Is it time for the city of San Diego's private skyboxes at Qualcomm Stadium and Petco Park to be leased out?
It's a political issue that's been simmering, and occasionally rising to a boil, for more than 15 years.
A dustup in the mayor's race this week stirred echoes from two County Grand Jury "watchdog" investigations into skybox tickets that go to city officials.
Jury members said the perk had gotten out of hand.
They've called for sweeping reforms -- and revoking Councilmembers' credentials.
"City officials shouldn't be playing Santa Claus with public assets, with city assets,” says James Kelly, Jr., foreman of the 1997-98 grand jury. “If they want to give to charities, they should give out of their own pockets. Or encourage other private citizens to do that."
In an interview with NBC 7, Kelly said he has no quarrel with what he called “a reasonable number of perquisites” for public servants.
“But there was some evidence that these were really being abused,” Kelly added. “They weren't following their own policy."
The city reserves 55 skybox seats at Qualcomm Stadium for the mayor, Councilmembers, and city attorney and their guests.
Those guests, under policies adopted when the stadium opened in 1967, were meant to be people who could advance business development, tourism and sports in San Diego.
But eventually friends, relatives and political backers crowded the suite -- often unaccompanied by their hosts, especially during seasons when the Chargers and Padres were struggling.
"They were provided very lavish buffets, alcoholic beverages,” Kelly recalls.
Grand jury investigations in 1998 and 2007 -- three years after Petco Park opened with 26 city skybox seats -- prompted reforms such as charging for refreshments, banning booze, and having guests sign in and list their affiliations.
These days, the officials’ tickets largely have become giveaways, going mainly to charitable groups, military and law enforcement guests.
But there's a growing school of thought – advanced early on by then-mayor Susan Golding -- that the skyboxes should be put on the market so as to avoid ethical questions about politicians dispensing favors, even to worthy and non-controversial recipients.
"It's sort of a Catch-22,” said Chargers fan Jeff Simmons, on a noon-hour outing to the team’s souvenir shop at Qualcomm Stadium “Part of it's good – and (part is) just politics. Politics is always bad."

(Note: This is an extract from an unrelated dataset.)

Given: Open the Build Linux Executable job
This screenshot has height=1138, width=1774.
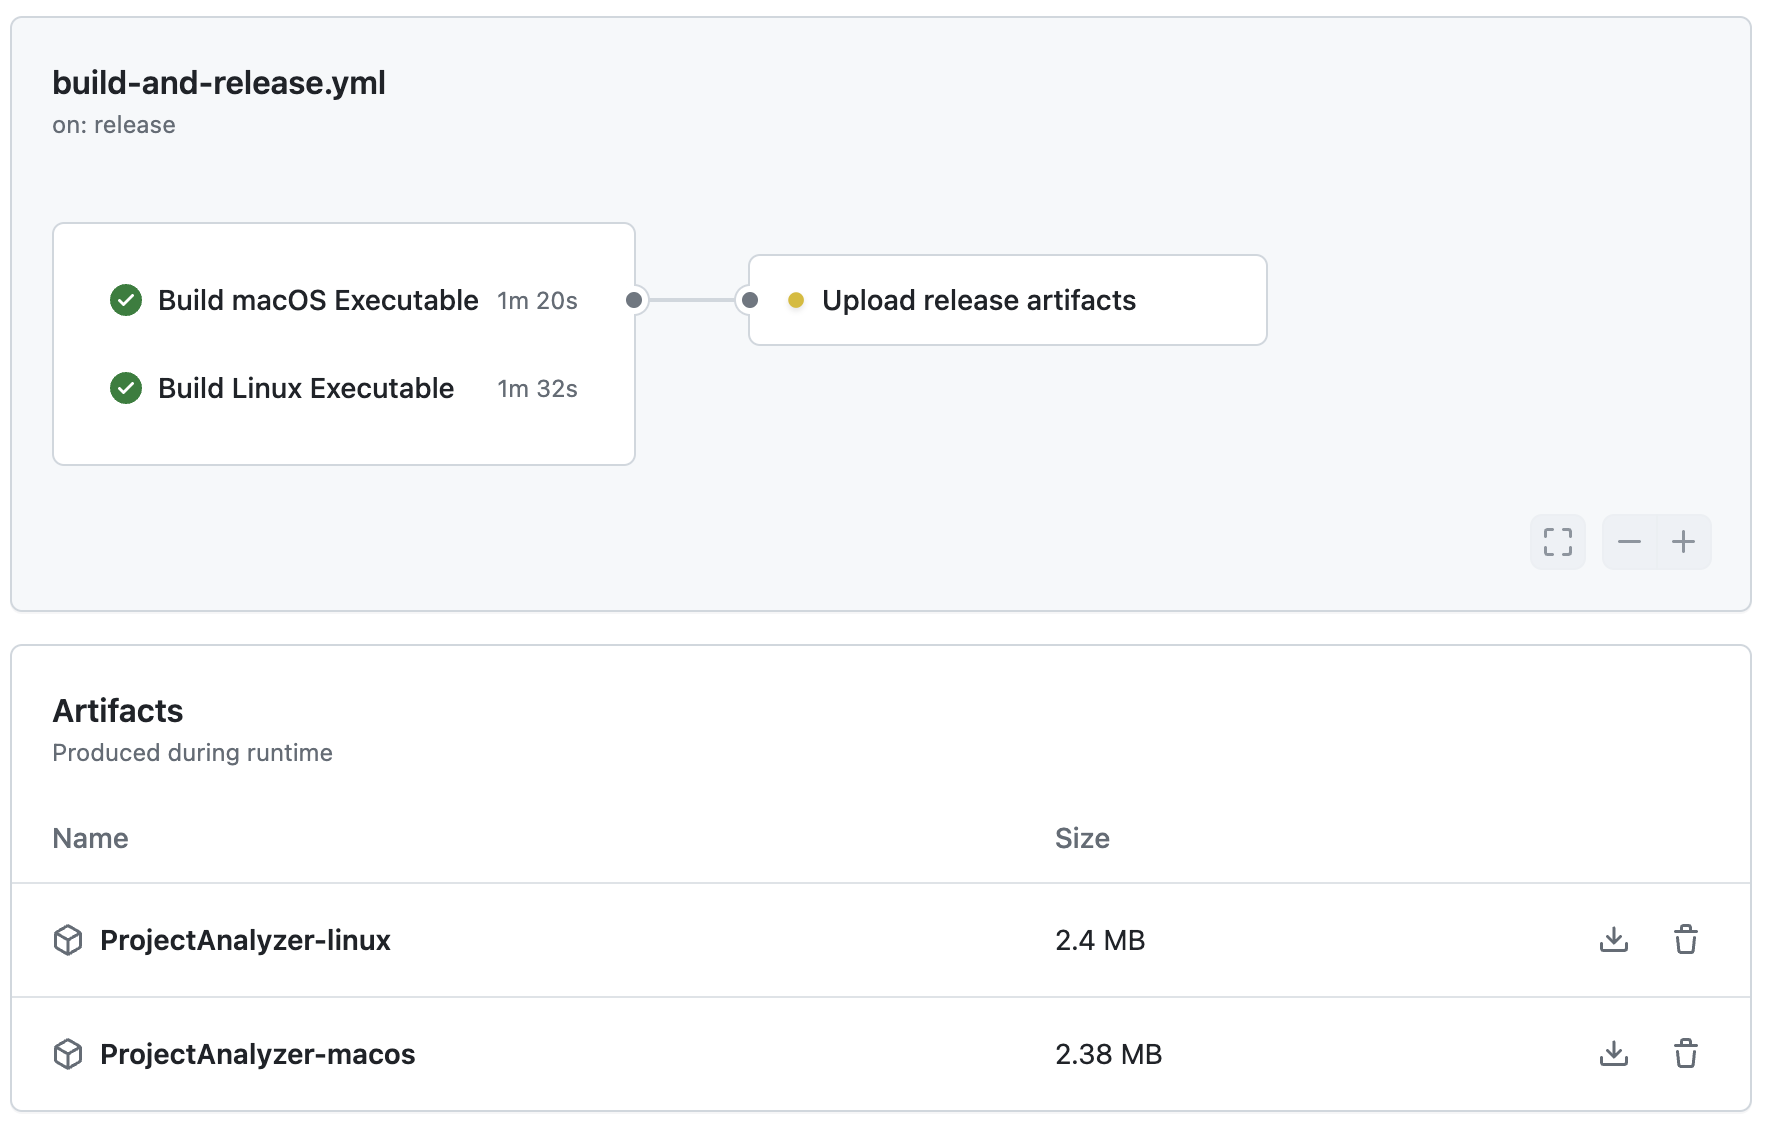Looking at the screenshot, I should 306,388.
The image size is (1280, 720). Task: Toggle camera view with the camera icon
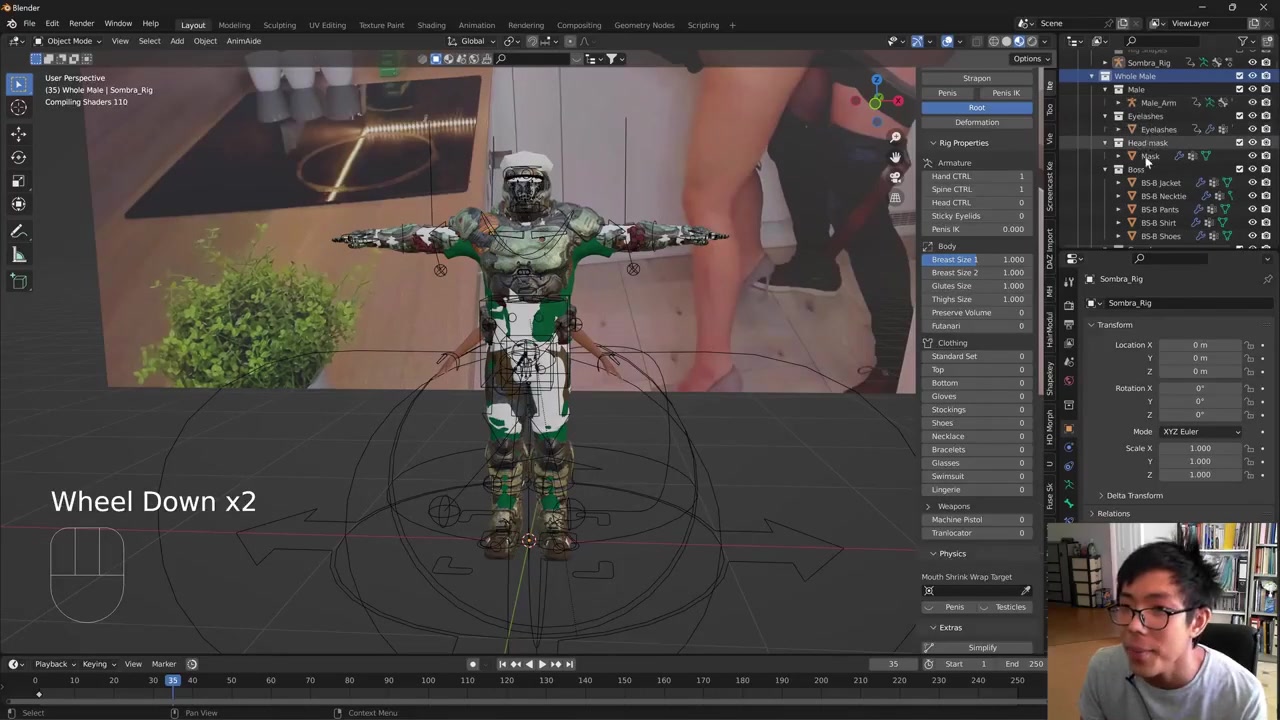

Then there’s the argument of raising money – hundreds of thousands of dollars a year, potentially -- for a city that's been desperate for cash to properly bankroll public safety, neighborhood services and infrastructure upgrades.
Said Mike Stewart, Jr., also interviewed at the Chargers’ gear outlet at the stadium: "If there's an opportunity to get revenue from these seats, then that's what the city should do. I mean, there's a lot of private industry that has money that are willing to purchase those seats, I'm sure."
But the most recent grand jury to tackle the issue recommended keeping skybox seats for the mayor and stadium manager, although not for other officials.
Jurors led by 2006-07 foreman David Higgins emphasized that guests should be there to benefit San Diego's interests.
"I think the lesson learned -- or the lesson reminded of -- is that we should always, always, always have the taxpayers' best interest in mind,” Higgins told NBC 7, “and spend their money as if we're spending our own."
The issue was revived Wednesday when Kevin Faulconer accused his City Council colleague and rival for mayor, David Alvarez, of excessive and ethically dubious gifting of skybox tickets.
Alvarez responded by calling Faulconer “the Grinch,” noting that Faulconer has donated tickets to police officers in the past, and been given tickets to other events by various business interests.